Visiting their gravesites has brought him all over the world, even back to Civil War sites where more Blankenships fought. Because of Vietnam’s controversy in America, Mr. Blankenship said he’s even been spat on three times, once in Hiroshima at the area the bomb was dropped, and two other times in the Bay Area.
“They were typically women, and they would question me, ‘Why would you serve?’ I said, ‘I’m not going to run to Canada. I couldn’t do that to my family. I’m a Blankenship, and we serve,’” Mr. Blankenship said. “It was an interesting time to be in the military because of all that went on.

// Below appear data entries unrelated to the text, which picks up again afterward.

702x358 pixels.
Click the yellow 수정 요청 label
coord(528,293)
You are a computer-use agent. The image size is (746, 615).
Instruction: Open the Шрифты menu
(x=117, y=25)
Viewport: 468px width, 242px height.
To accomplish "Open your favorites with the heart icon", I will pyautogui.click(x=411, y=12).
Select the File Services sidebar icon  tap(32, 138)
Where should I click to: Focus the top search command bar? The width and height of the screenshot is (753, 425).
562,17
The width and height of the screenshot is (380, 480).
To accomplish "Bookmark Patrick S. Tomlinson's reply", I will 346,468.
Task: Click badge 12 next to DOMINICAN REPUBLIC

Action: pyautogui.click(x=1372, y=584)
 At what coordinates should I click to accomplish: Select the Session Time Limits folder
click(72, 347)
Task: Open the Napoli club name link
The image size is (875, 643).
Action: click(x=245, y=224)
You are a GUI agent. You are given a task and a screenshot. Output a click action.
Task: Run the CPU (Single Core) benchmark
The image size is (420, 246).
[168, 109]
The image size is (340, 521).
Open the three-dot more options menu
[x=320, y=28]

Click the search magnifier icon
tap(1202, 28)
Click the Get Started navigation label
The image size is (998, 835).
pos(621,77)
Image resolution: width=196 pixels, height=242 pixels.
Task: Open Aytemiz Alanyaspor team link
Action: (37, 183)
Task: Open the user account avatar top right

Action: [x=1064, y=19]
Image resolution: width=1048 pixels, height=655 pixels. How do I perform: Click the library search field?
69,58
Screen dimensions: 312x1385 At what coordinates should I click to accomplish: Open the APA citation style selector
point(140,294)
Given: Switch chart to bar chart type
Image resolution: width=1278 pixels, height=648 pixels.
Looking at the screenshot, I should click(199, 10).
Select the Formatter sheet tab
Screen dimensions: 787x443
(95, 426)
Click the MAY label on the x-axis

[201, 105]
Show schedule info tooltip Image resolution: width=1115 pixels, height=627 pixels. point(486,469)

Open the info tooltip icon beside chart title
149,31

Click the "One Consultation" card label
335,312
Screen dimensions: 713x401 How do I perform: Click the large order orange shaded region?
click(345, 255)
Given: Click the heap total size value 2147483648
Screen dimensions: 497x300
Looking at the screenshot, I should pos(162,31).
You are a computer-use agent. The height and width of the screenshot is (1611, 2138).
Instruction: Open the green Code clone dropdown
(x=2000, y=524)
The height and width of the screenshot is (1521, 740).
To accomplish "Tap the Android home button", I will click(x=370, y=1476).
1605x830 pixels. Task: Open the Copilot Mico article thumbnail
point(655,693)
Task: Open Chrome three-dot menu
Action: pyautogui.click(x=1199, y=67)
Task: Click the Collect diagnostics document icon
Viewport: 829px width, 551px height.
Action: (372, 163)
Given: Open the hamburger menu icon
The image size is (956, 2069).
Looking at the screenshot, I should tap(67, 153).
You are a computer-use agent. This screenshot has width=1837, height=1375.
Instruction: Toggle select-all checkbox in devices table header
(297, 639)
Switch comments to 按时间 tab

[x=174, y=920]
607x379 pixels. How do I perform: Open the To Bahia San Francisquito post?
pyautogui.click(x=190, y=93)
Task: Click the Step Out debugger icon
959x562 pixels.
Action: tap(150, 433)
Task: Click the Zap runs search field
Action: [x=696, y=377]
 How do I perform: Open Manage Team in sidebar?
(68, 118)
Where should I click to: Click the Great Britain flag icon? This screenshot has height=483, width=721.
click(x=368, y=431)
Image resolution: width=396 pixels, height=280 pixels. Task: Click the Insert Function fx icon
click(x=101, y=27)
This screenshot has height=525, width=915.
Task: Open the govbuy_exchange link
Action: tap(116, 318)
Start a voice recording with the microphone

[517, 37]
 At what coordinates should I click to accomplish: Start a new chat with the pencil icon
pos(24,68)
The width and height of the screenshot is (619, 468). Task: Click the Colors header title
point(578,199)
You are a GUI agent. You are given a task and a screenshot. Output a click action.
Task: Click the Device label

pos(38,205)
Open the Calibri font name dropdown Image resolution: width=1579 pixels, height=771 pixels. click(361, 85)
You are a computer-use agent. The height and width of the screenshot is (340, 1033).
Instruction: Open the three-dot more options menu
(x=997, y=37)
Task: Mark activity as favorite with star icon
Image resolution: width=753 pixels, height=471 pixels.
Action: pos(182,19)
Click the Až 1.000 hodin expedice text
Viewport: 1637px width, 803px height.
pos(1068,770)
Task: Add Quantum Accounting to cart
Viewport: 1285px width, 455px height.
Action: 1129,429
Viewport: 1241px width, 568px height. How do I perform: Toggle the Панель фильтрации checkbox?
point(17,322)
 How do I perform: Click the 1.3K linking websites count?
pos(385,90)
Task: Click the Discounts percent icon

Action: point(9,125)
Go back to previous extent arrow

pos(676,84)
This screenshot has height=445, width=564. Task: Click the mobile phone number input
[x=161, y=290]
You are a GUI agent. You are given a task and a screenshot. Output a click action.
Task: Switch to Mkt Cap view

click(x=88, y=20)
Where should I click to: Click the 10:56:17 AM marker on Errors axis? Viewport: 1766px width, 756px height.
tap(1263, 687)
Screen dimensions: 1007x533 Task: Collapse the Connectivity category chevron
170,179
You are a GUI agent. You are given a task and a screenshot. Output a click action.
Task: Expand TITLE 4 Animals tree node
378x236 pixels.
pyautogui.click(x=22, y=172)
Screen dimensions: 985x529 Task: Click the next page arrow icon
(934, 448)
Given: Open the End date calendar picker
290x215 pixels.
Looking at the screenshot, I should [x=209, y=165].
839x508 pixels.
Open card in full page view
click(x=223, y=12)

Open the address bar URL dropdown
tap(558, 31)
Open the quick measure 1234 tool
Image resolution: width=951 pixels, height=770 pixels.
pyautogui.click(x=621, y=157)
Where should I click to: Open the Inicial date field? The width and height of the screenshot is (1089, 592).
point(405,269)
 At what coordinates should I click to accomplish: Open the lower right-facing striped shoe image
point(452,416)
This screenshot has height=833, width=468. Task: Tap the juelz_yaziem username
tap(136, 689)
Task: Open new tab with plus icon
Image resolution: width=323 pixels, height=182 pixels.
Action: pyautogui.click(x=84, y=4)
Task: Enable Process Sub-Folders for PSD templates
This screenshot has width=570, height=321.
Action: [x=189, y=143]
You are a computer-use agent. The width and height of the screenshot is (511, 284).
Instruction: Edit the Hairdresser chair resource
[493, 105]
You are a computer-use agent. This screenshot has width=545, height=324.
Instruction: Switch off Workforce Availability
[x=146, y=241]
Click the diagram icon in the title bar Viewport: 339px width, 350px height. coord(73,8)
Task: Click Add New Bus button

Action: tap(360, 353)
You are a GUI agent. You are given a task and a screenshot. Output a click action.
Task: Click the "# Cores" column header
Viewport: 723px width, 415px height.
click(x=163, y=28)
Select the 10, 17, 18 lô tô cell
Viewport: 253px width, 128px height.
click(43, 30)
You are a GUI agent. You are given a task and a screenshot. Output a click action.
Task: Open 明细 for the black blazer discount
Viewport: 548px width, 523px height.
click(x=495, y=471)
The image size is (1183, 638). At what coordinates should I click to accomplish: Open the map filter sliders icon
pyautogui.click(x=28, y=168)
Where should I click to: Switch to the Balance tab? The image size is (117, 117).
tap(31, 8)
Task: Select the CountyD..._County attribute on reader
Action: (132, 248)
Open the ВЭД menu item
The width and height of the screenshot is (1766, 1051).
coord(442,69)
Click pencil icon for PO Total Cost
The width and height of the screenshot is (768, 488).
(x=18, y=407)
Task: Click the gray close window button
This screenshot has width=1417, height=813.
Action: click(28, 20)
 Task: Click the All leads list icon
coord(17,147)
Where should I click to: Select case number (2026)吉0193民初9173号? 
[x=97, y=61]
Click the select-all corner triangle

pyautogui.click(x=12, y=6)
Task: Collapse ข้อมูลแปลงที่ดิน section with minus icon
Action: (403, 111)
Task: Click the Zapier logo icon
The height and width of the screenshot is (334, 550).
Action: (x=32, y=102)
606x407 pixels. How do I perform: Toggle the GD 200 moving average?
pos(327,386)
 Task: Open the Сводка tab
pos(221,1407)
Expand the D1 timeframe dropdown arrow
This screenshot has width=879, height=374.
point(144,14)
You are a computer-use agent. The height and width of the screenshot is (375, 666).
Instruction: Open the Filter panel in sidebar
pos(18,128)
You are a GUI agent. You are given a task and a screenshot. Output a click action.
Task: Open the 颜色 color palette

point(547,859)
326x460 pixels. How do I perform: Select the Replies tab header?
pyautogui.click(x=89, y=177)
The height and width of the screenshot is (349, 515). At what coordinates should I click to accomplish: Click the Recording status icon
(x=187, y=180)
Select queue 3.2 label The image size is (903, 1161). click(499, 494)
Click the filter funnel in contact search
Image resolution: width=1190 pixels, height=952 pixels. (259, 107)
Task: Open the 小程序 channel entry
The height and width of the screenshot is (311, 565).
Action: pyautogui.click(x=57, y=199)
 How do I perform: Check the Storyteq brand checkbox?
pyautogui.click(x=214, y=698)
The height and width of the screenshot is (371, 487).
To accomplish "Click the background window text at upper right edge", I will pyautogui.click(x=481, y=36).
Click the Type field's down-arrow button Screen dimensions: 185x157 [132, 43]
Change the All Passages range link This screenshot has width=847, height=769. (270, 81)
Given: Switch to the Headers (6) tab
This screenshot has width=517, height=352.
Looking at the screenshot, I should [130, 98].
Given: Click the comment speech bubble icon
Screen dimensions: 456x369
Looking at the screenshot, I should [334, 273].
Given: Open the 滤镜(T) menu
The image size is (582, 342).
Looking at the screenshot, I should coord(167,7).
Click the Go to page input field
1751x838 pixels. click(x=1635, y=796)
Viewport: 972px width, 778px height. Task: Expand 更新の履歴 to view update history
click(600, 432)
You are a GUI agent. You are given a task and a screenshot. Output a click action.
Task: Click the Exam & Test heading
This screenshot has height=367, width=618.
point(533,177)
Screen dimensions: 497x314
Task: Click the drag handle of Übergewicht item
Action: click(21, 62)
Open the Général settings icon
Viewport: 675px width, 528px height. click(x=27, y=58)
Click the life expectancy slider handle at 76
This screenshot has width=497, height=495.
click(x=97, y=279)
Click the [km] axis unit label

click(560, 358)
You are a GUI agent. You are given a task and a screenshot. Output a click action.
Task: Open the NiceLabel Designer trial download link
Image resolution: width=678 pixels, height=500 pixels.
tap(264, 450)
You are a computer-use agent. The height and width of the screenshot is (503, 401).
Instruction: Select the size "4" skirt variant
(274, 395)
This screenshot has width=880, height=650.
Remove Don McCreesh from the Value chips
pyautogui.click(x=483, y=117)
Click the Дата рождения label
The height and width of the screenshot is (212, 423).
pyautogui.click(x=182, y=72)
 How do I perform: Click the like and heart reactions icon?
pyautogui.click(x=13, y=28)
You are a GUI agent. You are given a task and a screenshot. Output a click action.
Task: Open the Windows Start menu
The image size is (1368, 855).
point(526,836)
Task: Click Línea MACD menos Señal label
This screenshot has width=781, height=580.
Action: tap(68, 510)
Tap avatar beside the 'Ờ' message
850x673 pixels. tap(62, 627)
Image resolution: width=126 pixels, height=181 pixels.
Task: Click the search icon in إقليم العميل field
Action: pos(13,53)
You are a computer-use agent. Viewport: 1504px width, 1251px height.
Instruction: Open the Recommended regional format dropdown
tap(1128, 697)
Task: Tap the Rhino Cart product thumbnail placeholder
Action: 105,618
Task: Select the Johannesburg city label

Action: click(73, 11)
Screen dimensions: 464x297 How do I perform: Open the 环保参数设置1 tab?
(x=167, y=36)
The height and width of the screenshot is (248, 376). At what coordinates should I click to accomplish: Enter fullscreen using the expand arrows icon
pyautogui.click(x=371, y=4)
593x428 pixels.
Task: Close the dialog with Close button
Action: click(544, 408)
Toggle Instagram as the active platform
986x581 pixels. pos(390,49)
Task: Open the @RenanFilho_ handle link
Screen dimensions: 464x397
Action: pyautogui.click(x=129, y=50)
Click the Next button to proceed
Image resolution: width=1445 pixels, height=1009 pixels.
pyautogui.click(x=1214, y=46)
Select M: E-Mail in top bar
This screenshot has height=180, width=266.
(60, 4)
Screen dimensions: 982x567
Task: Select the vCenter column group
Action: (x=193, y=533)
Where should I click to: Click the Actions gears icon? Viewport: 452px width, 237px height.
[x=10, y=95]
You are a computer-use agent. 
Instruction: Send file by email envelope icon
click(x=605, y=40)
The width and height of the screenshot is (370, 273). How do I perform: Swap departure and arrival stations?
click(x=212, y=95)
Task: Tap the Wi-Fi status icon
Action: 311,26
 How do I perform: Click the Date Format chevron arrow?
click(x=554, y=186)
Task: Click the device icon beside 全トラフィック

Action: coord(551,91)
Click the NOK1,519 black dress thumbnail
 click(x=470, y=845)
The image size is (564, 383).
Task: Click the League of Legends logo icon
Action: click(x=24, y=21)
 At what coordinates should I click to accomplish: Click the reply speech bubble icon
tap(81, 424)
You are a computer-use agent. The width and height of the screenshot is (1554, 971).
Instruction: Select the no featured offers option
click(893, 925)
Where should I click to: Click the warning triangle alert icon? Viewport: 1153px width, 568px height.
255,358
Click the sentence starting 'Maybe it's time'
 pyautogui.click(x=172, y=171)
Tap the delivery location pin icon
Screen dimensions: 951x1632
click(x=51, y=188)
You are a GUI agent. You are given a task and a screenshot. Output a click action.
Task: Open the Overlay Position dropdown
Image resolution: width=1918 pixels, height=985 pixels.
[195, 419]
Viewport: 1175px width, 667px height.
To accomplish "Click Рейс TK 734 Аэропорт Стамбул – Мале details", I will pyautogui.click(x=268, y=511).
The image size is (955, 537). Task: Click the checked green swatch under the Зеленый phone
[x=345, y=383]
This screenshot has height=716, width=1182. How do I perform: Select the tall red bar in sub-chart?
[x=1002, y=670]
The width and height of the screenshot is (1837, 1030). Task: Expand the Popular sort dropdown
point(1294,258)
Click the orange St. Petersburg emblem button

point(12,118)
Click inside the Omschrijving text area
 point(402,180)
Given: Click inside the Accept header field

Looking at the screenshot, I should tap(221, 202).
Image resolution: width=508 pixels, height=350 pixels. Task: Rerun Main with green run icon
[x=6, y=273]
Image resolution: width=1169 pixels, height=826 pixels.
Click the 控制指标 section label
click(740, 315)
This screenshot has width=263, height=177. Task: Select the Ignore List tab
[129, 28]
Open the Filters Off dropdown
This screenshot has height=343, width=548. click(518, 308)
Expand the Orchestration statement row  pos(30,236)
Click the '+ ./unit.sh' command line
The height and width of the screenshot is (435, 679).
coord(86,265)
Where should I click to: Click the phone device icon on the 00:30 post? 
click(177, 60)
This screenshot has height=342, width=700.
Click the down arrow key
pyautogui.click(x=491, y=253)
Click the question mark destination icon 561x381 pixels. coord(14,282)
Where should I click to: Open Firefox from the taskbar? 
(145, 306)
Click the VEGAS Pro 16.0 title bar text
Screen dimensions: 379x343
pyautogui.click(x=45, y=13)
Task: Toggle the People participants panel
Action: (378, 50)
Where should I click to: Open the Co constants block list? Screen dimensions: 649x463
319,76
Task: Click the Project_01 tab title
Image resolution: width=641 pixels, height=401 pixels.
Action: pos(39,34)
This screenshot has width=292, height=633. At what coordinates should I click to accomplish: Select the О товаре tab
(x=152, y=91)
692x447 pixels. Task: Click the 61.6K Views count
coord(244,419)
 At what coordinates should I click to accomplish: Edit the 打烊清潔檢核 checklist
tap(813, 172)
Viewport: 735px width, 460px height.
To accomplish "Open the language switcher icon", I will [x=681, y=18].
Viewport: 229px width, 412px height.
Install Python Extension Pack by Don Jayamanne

When we came back home, there were all these protests, and we didn’t know. We were just doing our job.”
However, the former pilot said he can see the younger generations falling more and more out of touch with wartime since there’s not a draft. He said the military, for many younger Americans, is “this thing over there that somebody else does.” When his son was accepted into the Air Force Academy, he said his fellow high schoolers didn’t even know what the academy was or how big of an honor it was to be accepted.
“Service is a wonderful thing to give back to your country,” Mr. Blankenship said. “I look back and think it was some of the best times. All the guys from World War II say it was the highlight of their life, and most of the Vietnam guys even say they’d go do it again.”
He said the bonds developed among soldiers, much like his encounter at the bar in San Diego, are irreplaceable, because they all had to pull together and accomplish a task.
Now, as founder and director of the Pierre Claeyssens Veterans Foundation, he maintains a livelihood of working on projects and ceremonies that honor all veterans of all wars.
He’s constantly asked to provide a color guard, bagpipes, flyovers and more to honor fallen soldiers.
“They deserve that. You need to honor what these men went through,” Mr. Blankenship said. “They’re the greatest generation. They all rallied and 16 million people in uniform went off — all between the ages of 17 and 22 — to something uncertain.”
He intends to keep honoring these men and women until he can’t anymore, he told the News-Press, and at age 79, he’s still not slowing down.
But his museum takes energy to maintain and keep up. He added that while the war relics mean something to him because he knows everything about them, “to a lot of other people, this is just stuff.”
The pandemic halted a lot of his work as well, as the local cemeteries don’t allow events or even so much as a flower bouquet yet. That being said, Mr. Blankenship is considering — COVID permitting — both a Fourth of July and a Memorial Day celebration on the Fourth with flyovers, speakers and the Santa Barbara Choral Society.
“My son says to me, ‘You’re way too patriotic,’” Mr. Blankenship said, referencing his war museum, American flag flying high outside his home and more. “But, you’ve got to have some. It’s not like what the Germans or Japanese had, this blind dedication, but it’s a sense of duty and service. Do your part.”
And that’s the message he wants to keep sharing with the younger generations, especially on days like Memorial Day, Veterans Day and the Fourth of July.
“There’s some people that are just born with a warrior spirit. I don’t have it, but I do recognize it and I do understand it,” the veteran said. “Men and women sort of rise to the occasion, because there’s nothing like having somebody shoot at you and try to kill you, but some people thrive on that.
“You feel that sense of accomplishment when you put that airplane on that carrier deck and you know you’ve arrived … I feel like I need to honor the veterans, because we did, at that time, put our lives in harm’s way, whether you flew airplanes or whatever you did.”